-- ZU VERWENDENDE DATEN --

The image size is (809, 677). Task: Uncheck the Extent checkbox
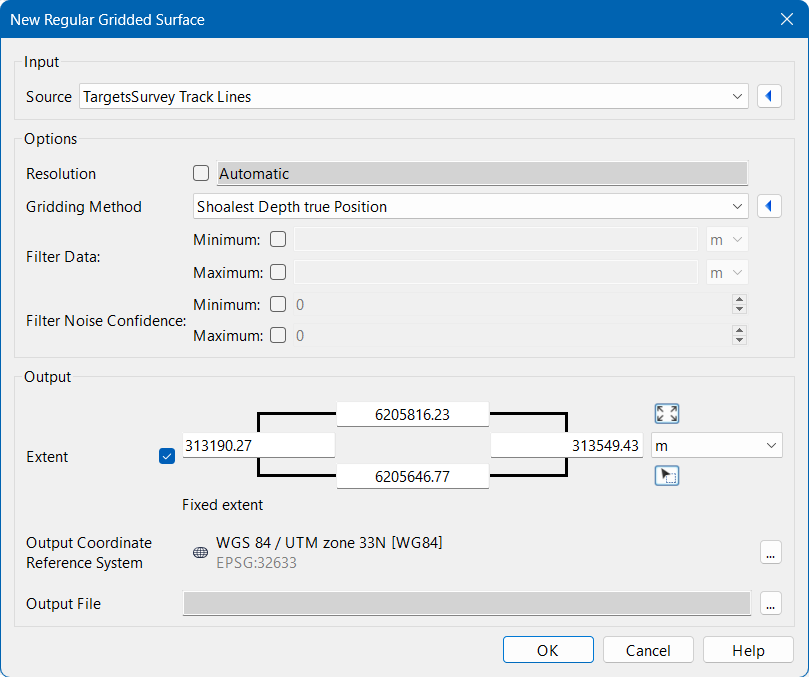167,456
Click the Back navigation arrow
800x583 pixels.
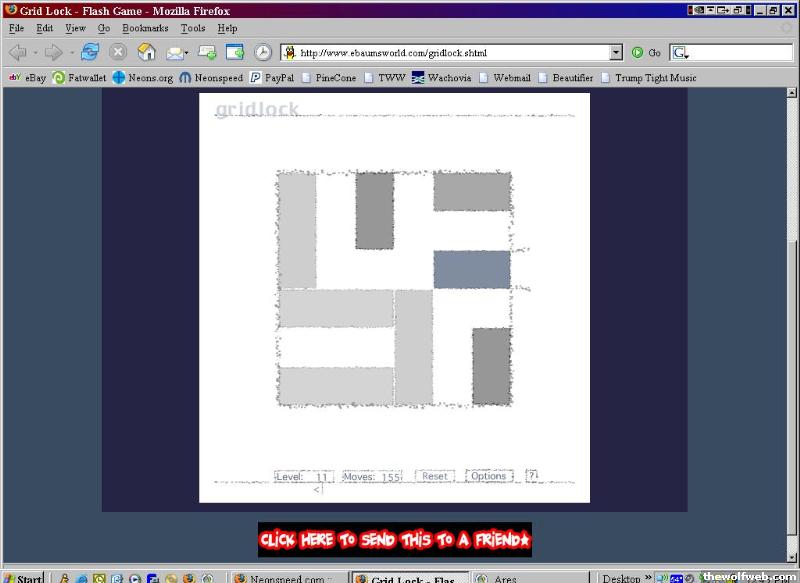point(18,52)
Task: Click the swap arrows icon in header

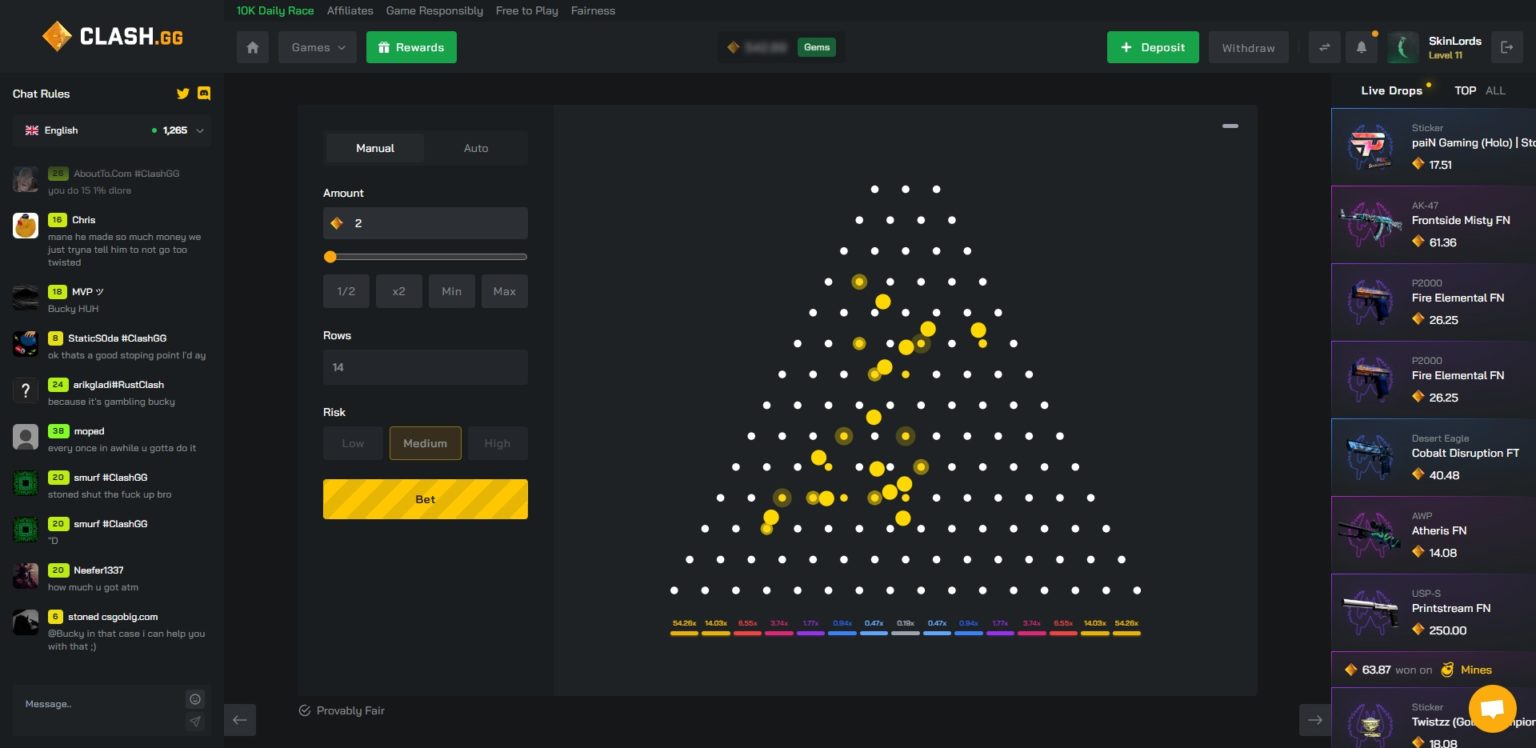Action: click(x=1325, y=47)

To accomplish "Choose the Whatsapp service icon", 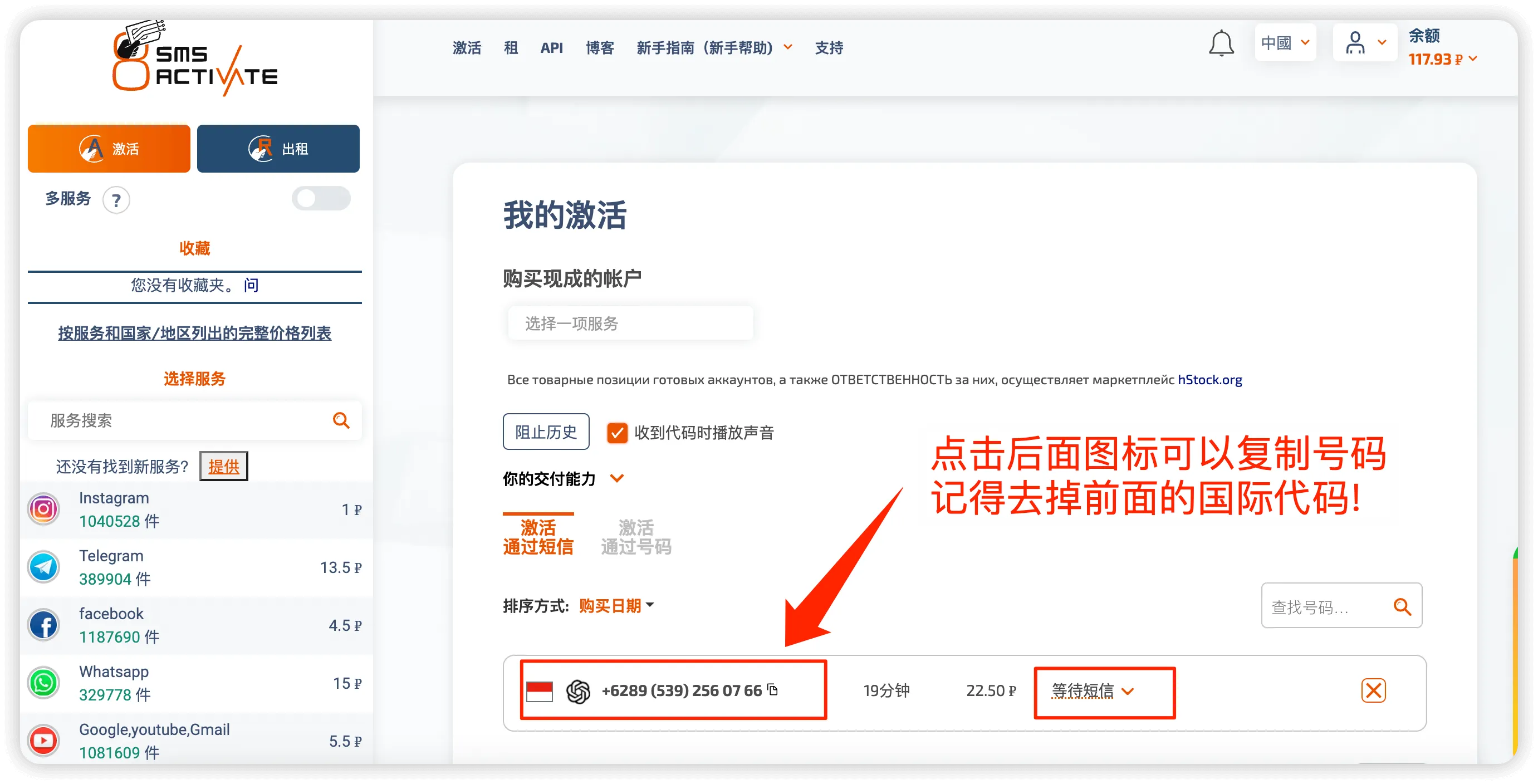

---

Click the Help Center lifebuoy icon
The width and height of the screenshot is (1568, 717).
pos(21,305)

--

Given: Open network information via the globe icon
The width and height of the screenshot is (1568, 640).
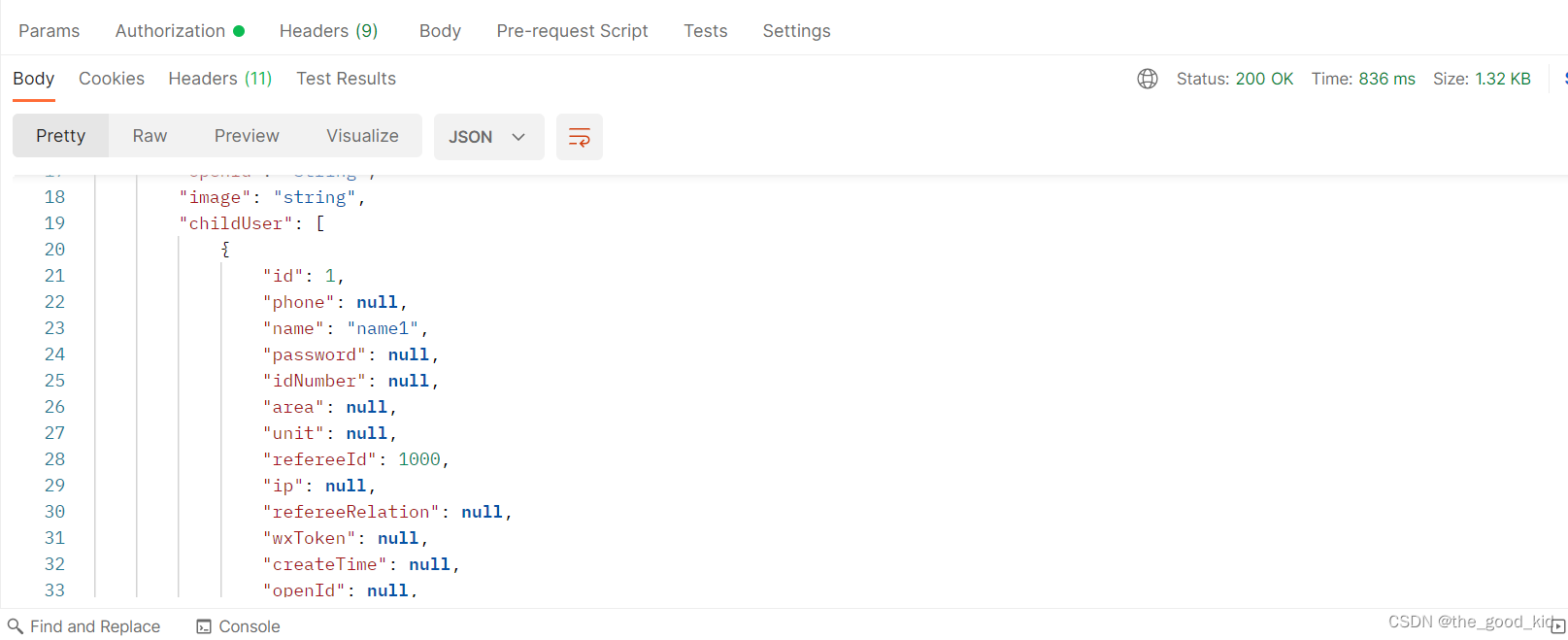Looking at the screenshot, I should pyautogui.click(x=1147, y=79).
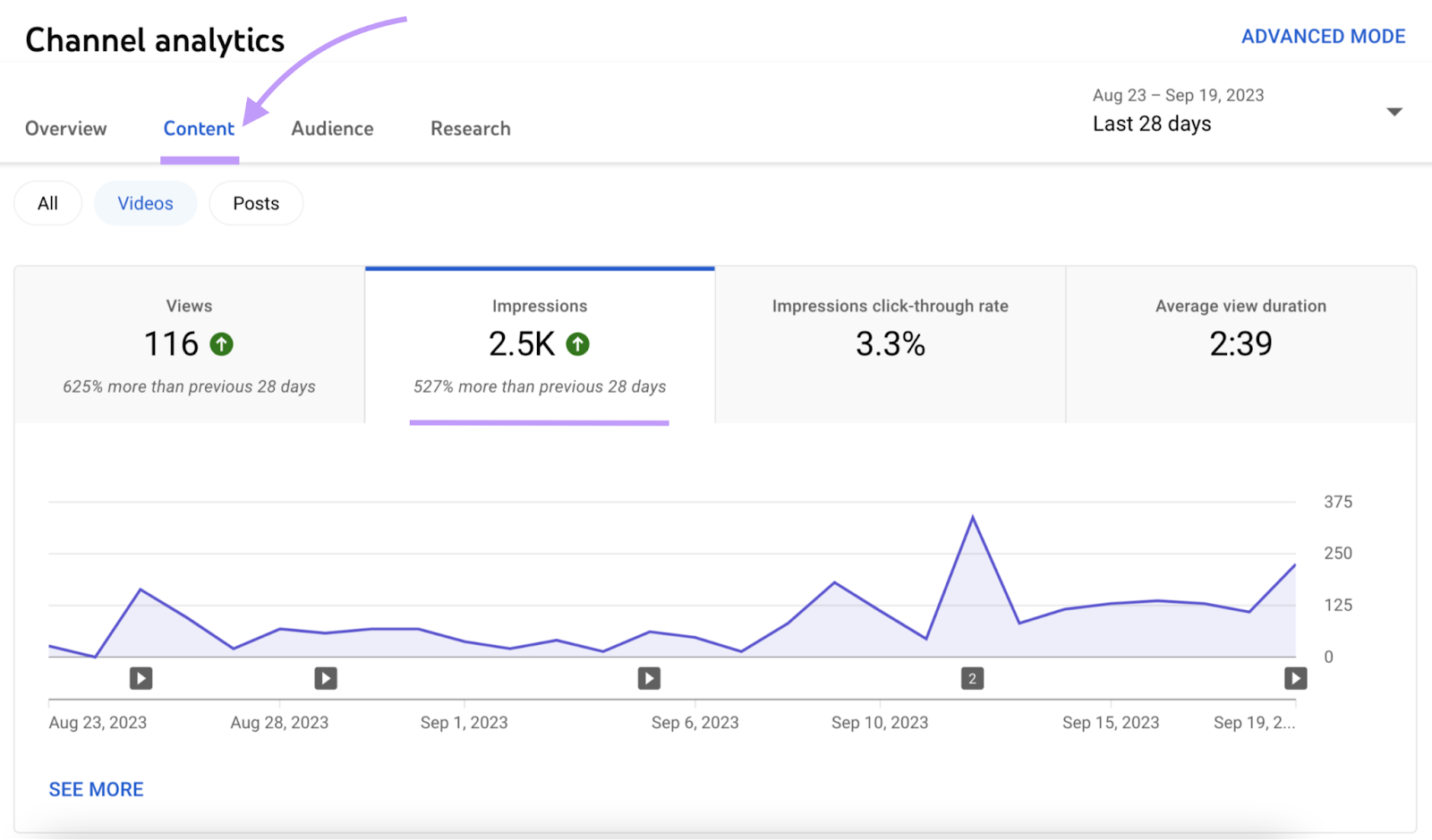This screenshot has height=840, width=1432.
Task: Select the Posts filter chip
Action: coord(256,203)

-- AUFGABE --
Kannst du die Zeilen von der Zeile mit „The image size“ bis einschließlich der Zeile mit „the Whatsapp service“ in eine nummerierte Liste umwandeln? Leerzeilen und Bilder lässt du dabei weg.

-- LÖSUNG --
1. The image size is (809, 677). Task: Uncheck the Extent checkbox
2. 167,456
3. Click the Back navigation arrow
4. 800x583 pixels.
5. point(18,52)
6. Task: Click the swap arrows icon in header
7. Action: click(x=1325, y=47)
8. To accomplish "Choose the Whatsapp service icon", 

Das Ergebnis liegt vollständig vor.